INPUT DATA START
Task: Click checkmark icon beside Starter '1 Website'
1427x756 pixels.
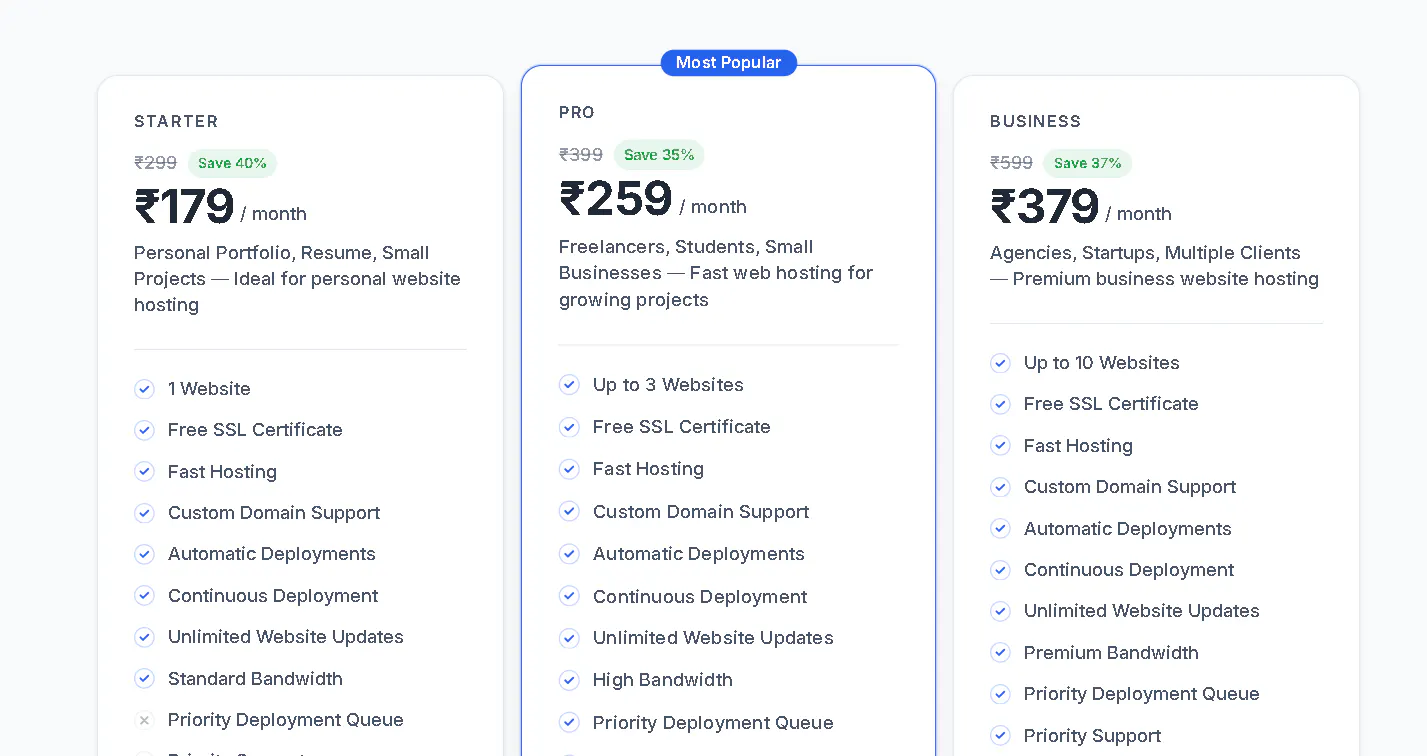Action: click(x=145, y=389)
INPUT DATA END
INPUT DATA START
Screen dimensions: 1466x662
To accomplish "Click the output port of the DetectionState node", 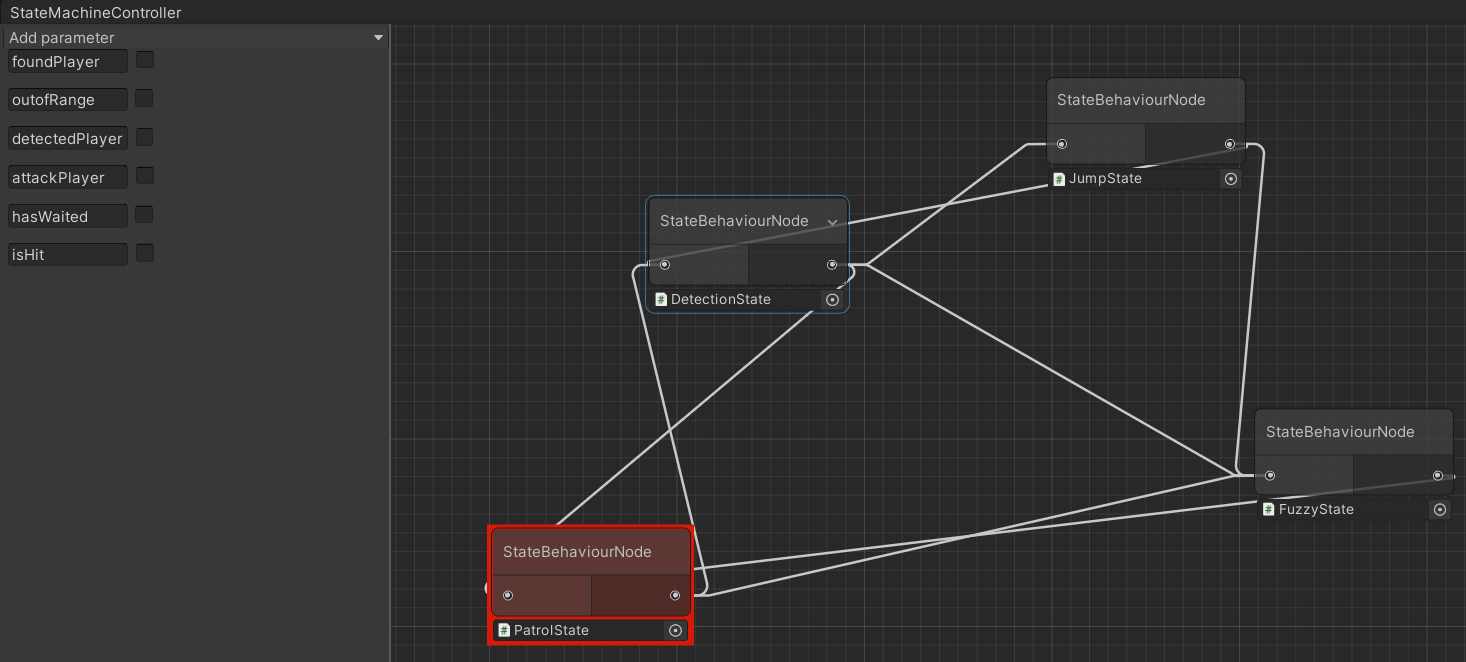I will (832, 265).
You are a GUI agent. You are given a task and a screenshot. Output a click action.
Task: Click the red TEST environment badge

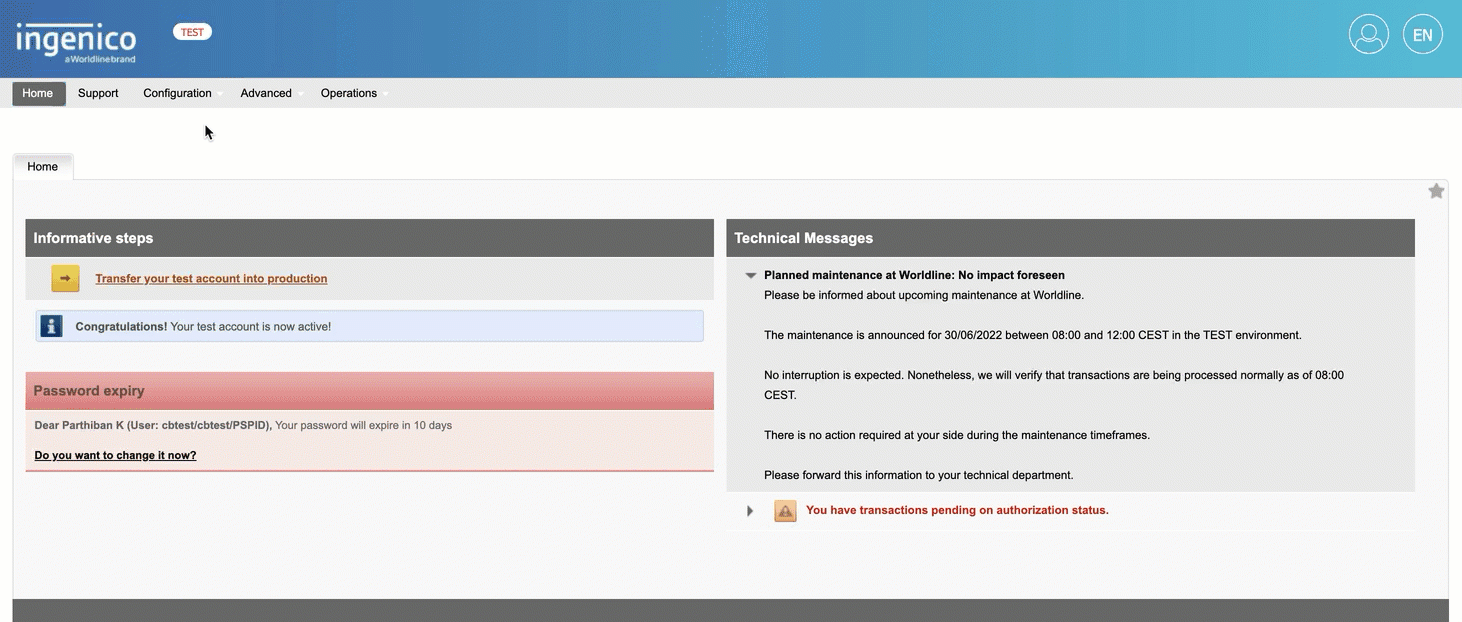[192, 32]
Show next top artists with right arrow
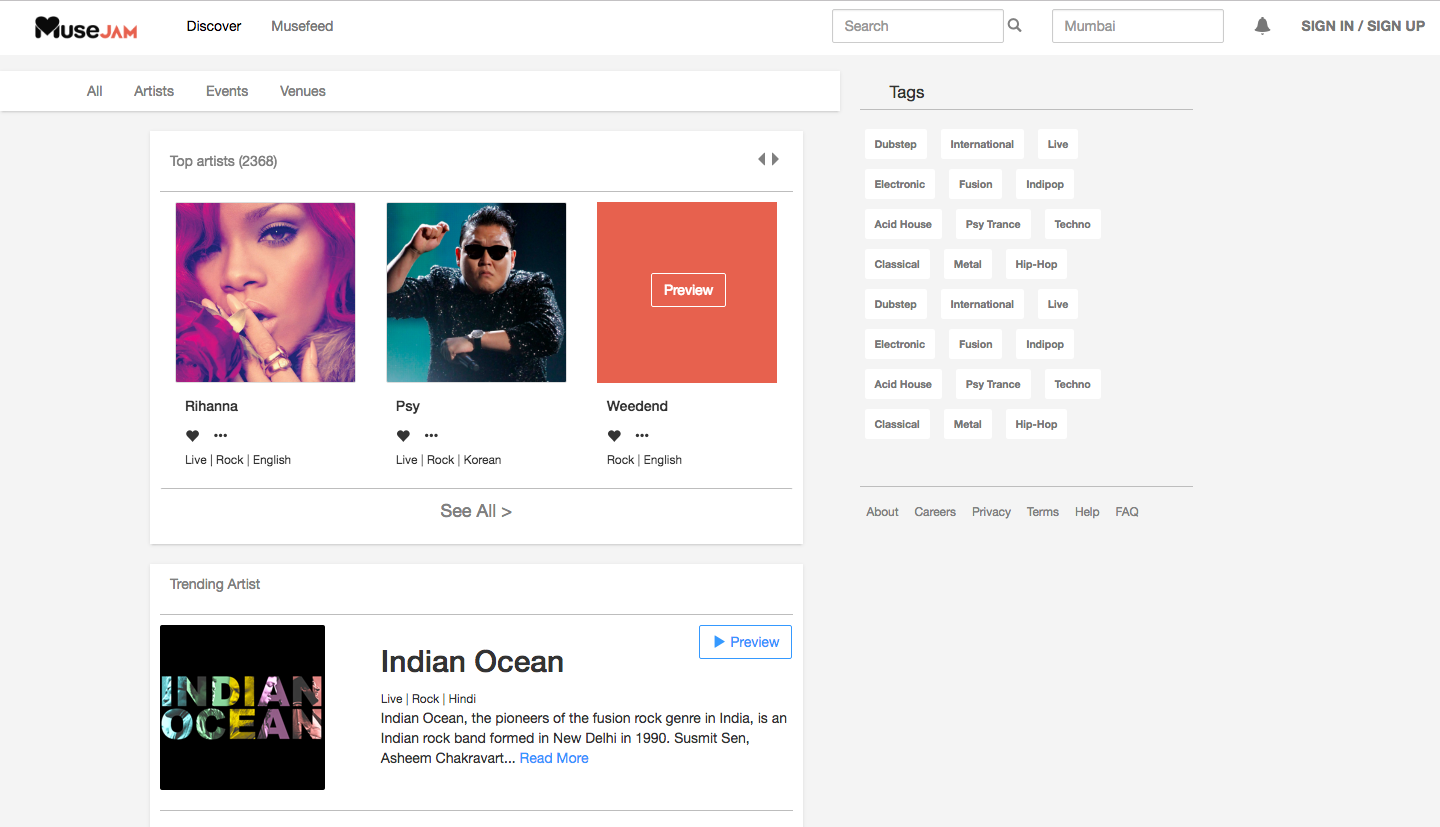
INPUT DATA END
INPUT DATA START
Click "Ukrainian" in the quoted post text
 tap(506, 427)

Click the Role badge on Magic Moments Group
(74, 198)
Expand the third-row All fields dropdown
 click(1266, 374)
INPUT DATA END
WORK REQUIRED:
Return exactly the stretch above whose first line contains "You are a GUI" and whose last line contains "Show next top artists with right arrow", and nothing outside it. The pictures should not appear.

EXPECTED OUTPUT:
You are a GUI agent. You are given a task and a screenshot. Output a click action.
Task: Click the red TEST environment badge

[192, 32]
Show next top artists with right arrow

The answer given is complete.